» EXTRACTED ENTRIES:
-- BEGIN --
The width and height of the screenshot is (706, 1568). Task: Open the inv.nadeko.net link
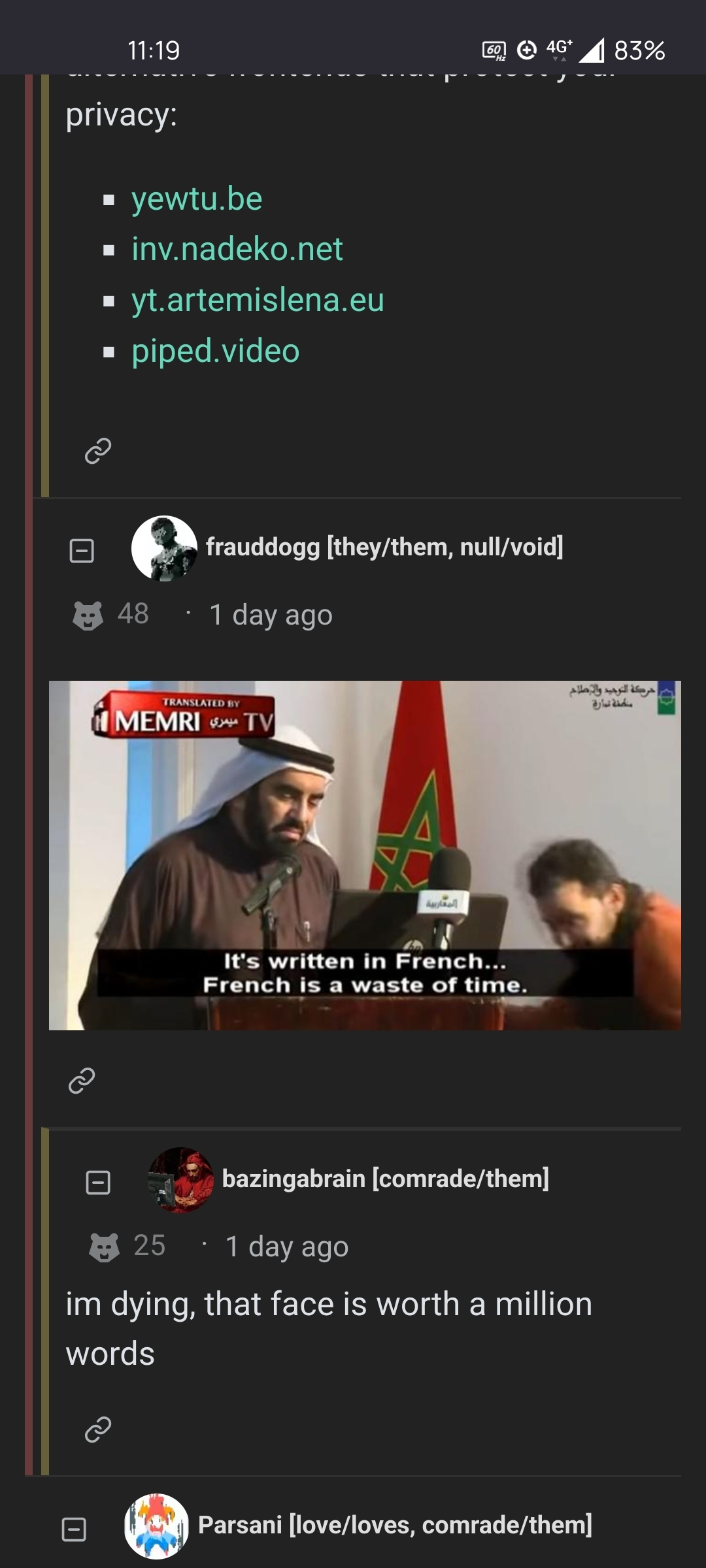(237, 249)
-- END --
-- BEGIN --
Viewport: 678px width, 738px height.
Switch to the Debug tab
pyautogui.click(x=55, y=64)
-- END --
-- BEGIN --
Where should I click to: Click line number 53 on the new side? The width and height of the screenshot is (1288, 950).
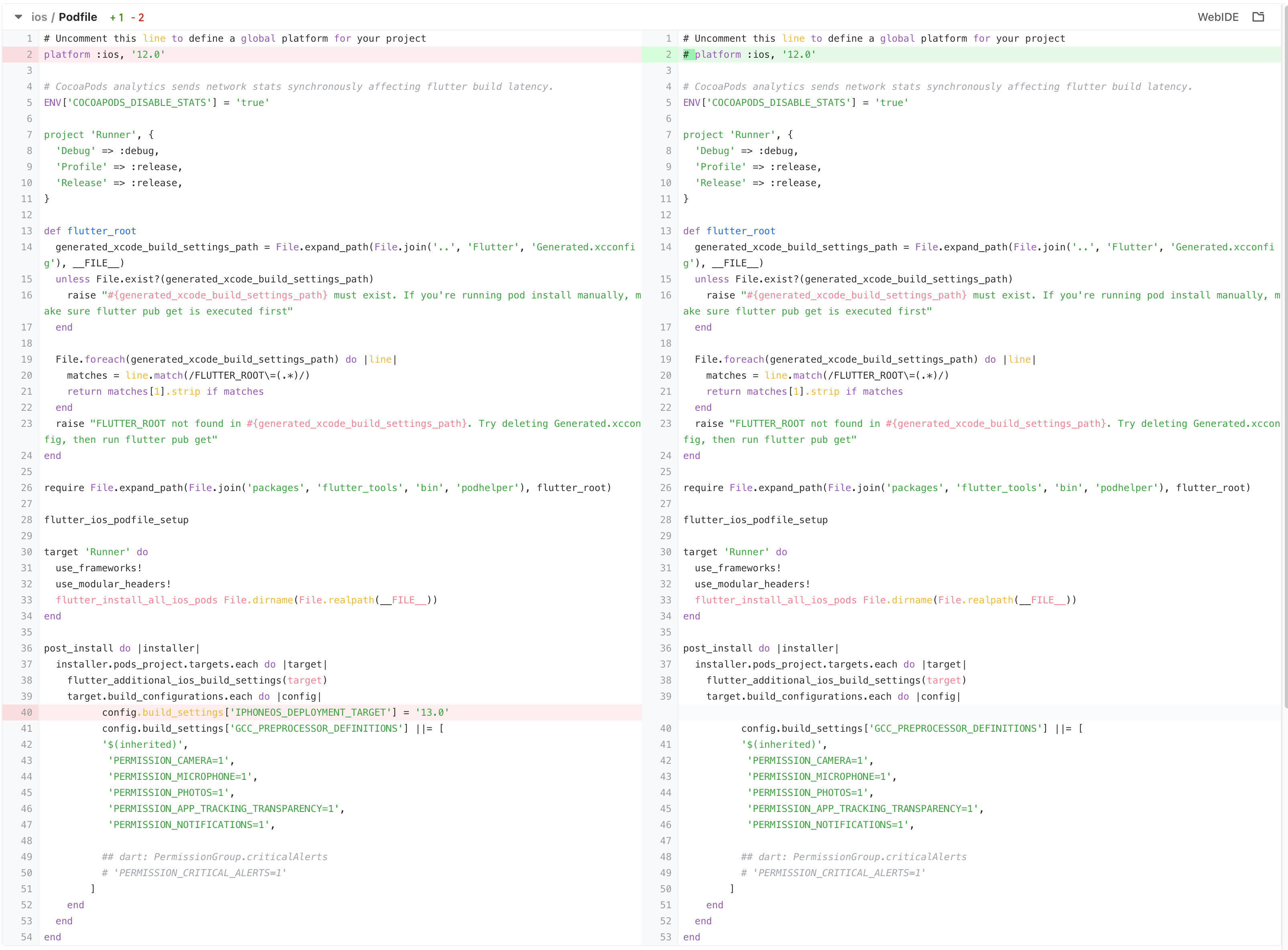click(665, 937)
-- END --
Pick out every line in the rows above that contains the string "width", and copy each one in full.

» WORKED SOLUTION:
The width and height of the screenshot is (706, 1568). Task: Open the inv.nadeko.net link
Viewport: 678px width, 738px height.
Where should I click to: Click line number 53 on the new side? The width and height of the screenshot is (1288, 950).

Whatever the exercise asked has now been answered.